**Problem 1**
Decide whether each statement agrees with the text on dermis substitutes below: (a) DED is prepared from human cadaver skin, (b) rat tail collagen is identical to human collagen, (c) diseased dermis is easy to obtain. Answer each with yes or no and quote the deciding words of the text.
**Problem 2**
From the text on dermis substitutes below, copy word for word the stretch from "After the discovery" through "is invariably fragmented.".

**Extract to read**
The gold standard for mimicking the stromal environment in skin, the largest and most widely studied stratified epithelia using such techniques, is regarded to be de-epidermized human dermis (DED). Preparation of DED involves the removal of the epidermis via trypsinization or physical disassociation from human cadaver skin3,4. However, access to such skin can be very difficult for laboratories not associated with clinical institutions, and diseased dermis is near impossible to obtain. As an alternative, laboratories frequently use a combination of type I collagen (isolated from rat tails) and/or Engelbreth-Holm-Swarm mouse sarcoma matrix.
After the discovery in 1927 by Nageotte8 that collagen can easily be isolated using acetic acid and salt precipitation, its application to tissue culture was subsequently pioneered by Huzella and colleagues9. Collagen coating proved to be superior to glass for cell culture of 29 strains and tissue explants as interrogated by Ehrmann and Gey9. Currently, the major type of collagen used in tissue culture is isolated from rat-tail tendons, and is usually bought from commercial sources. However, the drawback for faithful substrate recapitulation is that the rat tail collagen is not identical to human collagen, or the human dermis, where type I and III collagens are present as major constituents, and isolated rat tail collagen is invariably fragmented.

**Extracted data**
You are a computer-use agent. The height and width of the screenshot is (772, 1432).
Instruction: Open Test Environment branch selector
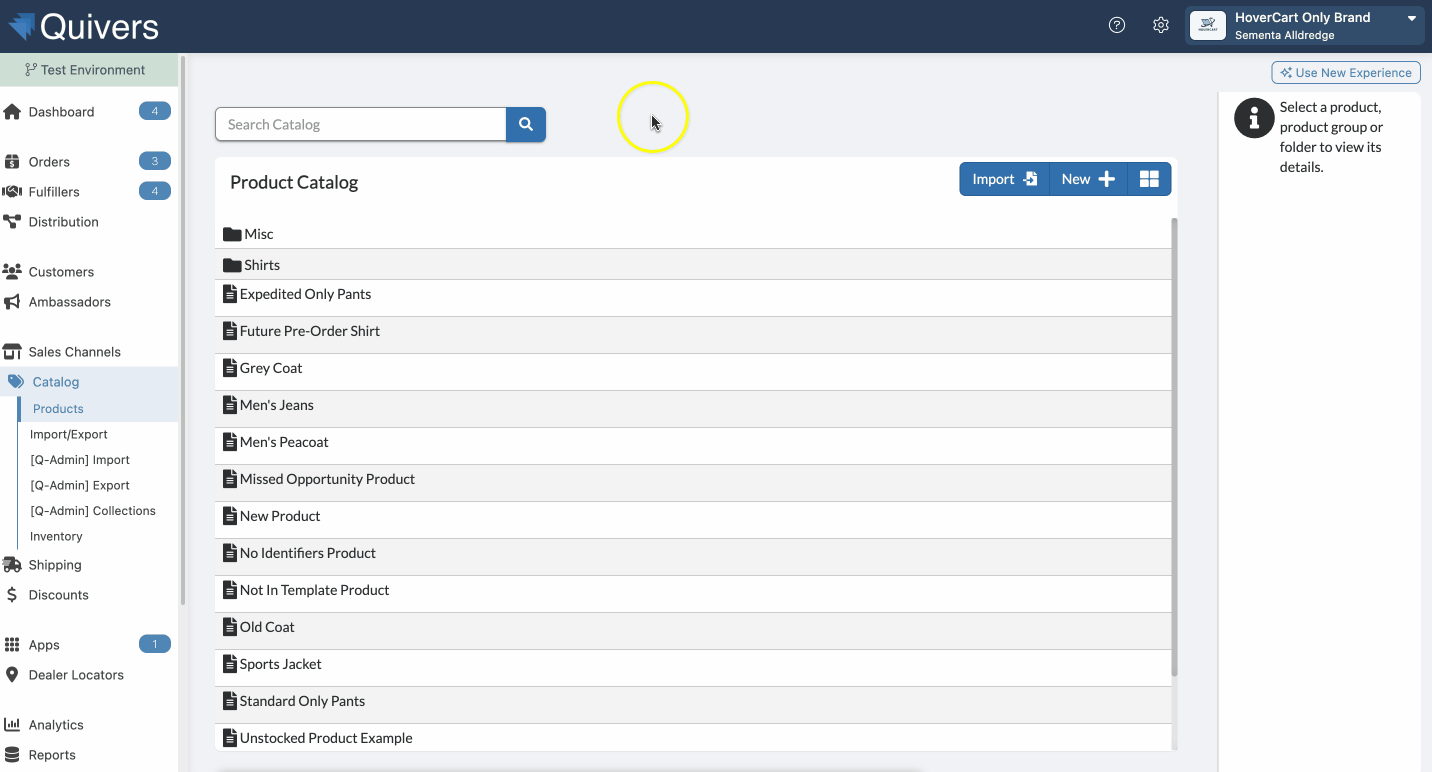88,70
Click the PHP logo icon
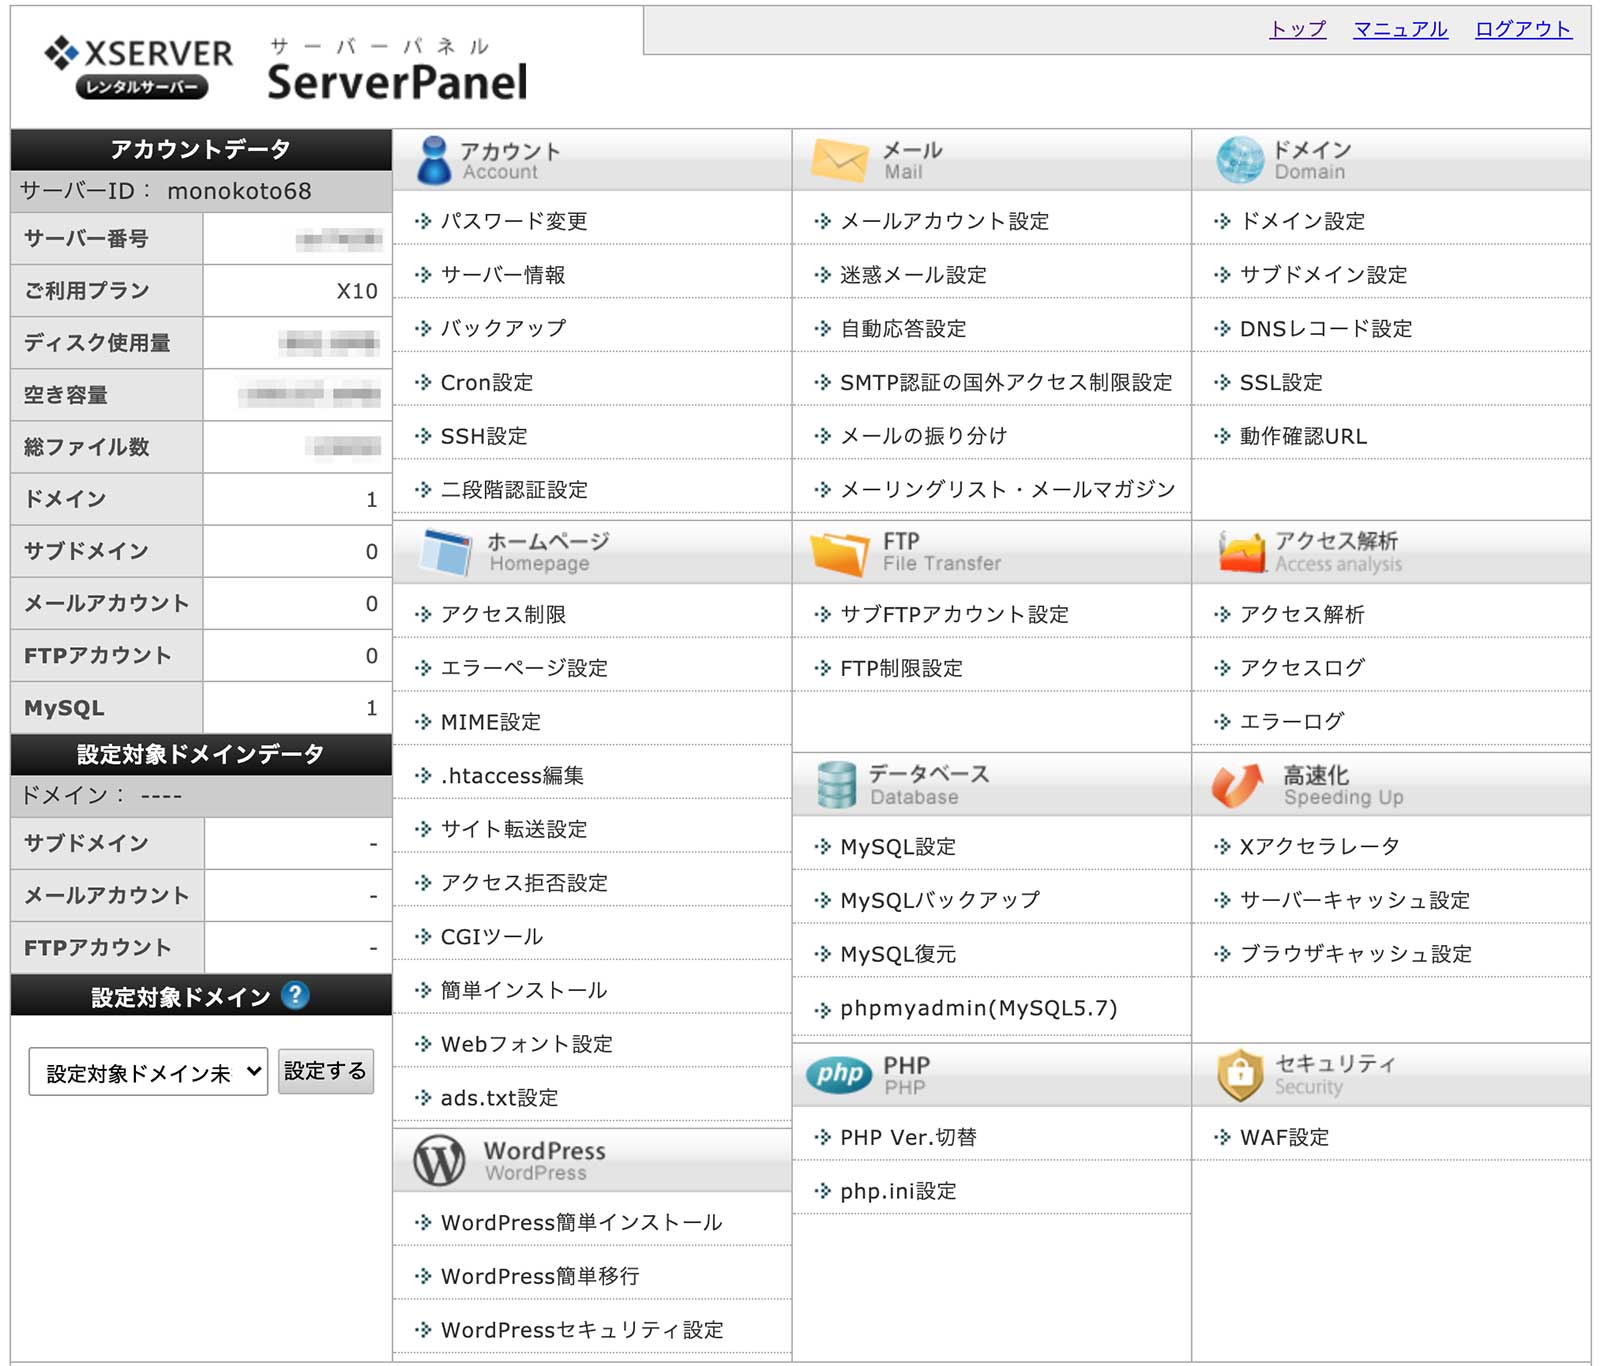This screenshot has width=1600, height=1366. coord(838,1075)
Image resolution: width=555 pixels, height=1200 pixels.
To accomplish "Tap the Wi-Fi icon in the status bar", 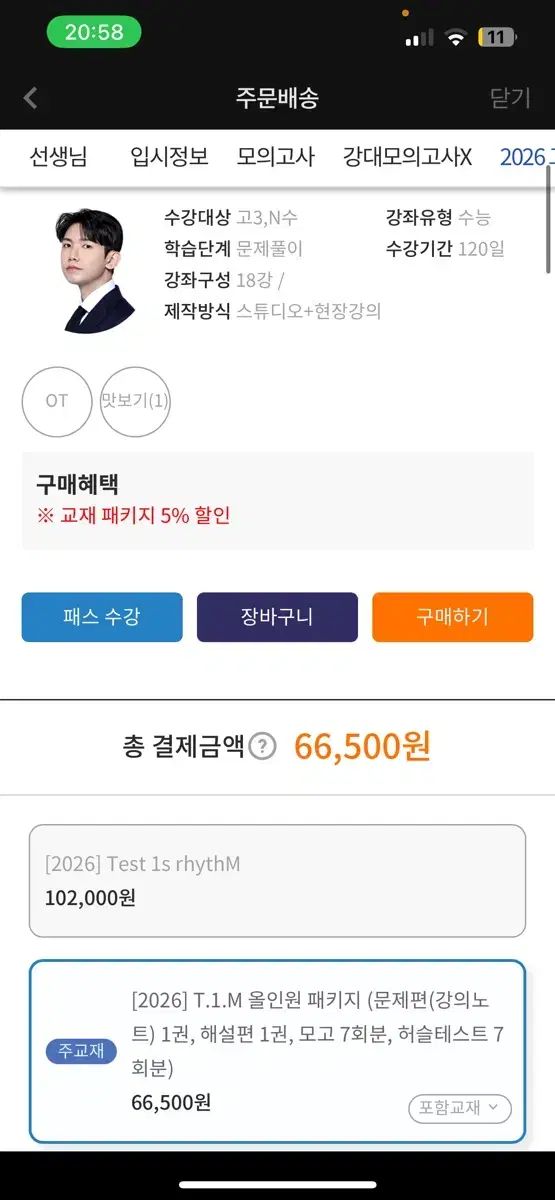I will pyautogui.click(x=456, y=37).
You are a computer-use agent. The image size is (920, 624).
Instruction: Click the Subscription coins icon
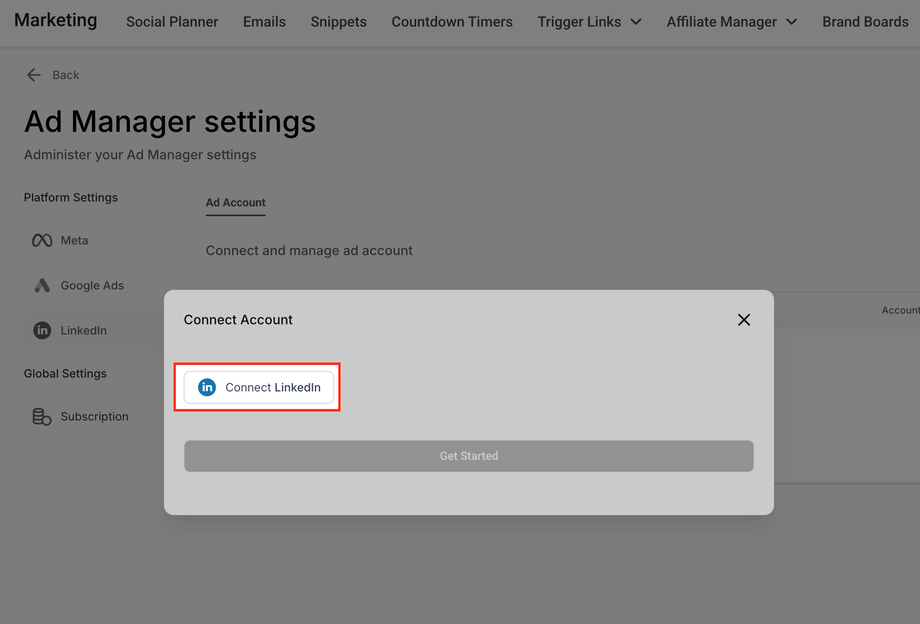click(42, 417)
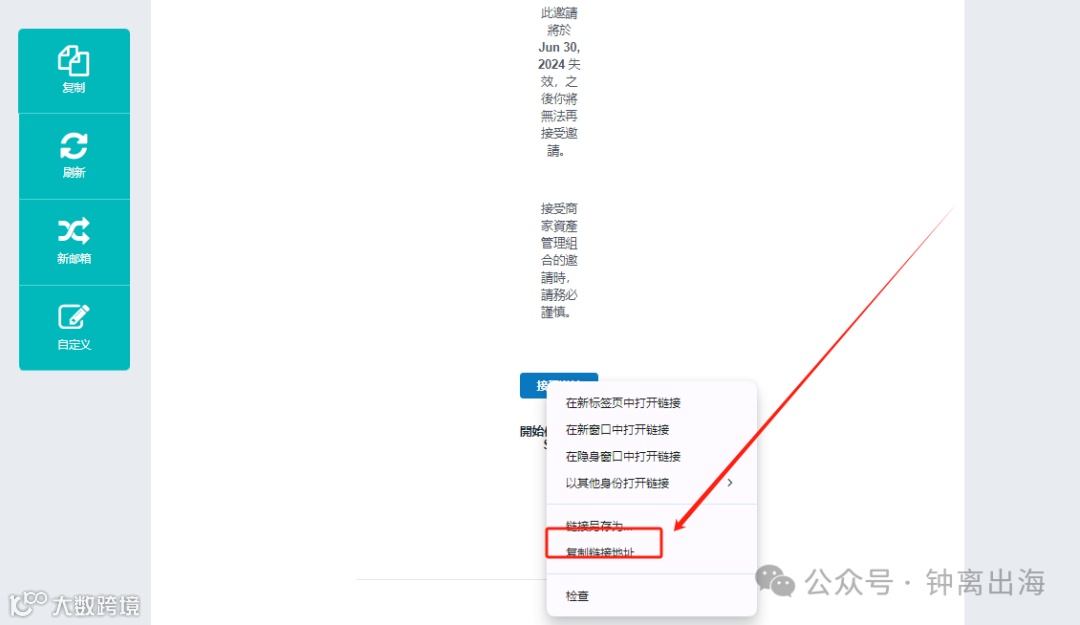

**Response box 1**
(a) Yes: "removal of the epidermis via trypsinization or physical disassociation from human cadaver skin"
(b) No: "the rat tail collagen is not identical to human collagen"
(c) No: "diseased dermis is near impossible to obtain"

**Response box 2**
After the discovery in 1927 by Nageotte8 that collagen can easily be isolated using acetic acid and salt precipitation, its application to tissue culture was subsequently pioneered by Huzella and colleagues9. Collagen coating proved to be superior to glass for cell culture of 29 strains and tissue explants as interrogated by Ehrmann and Gey9. Currently, the major type of collagen used in tissue culture is isolated from rat-tail tendons, and is usually bought from commercial sources. However, the drawback for faithful substrate recapitulation is that the rat tail collagen is not identical to human collagen, or the human dermis, where type I and III collagens are present as major constituents, and isolated rat tail collagen is invariably fragmented.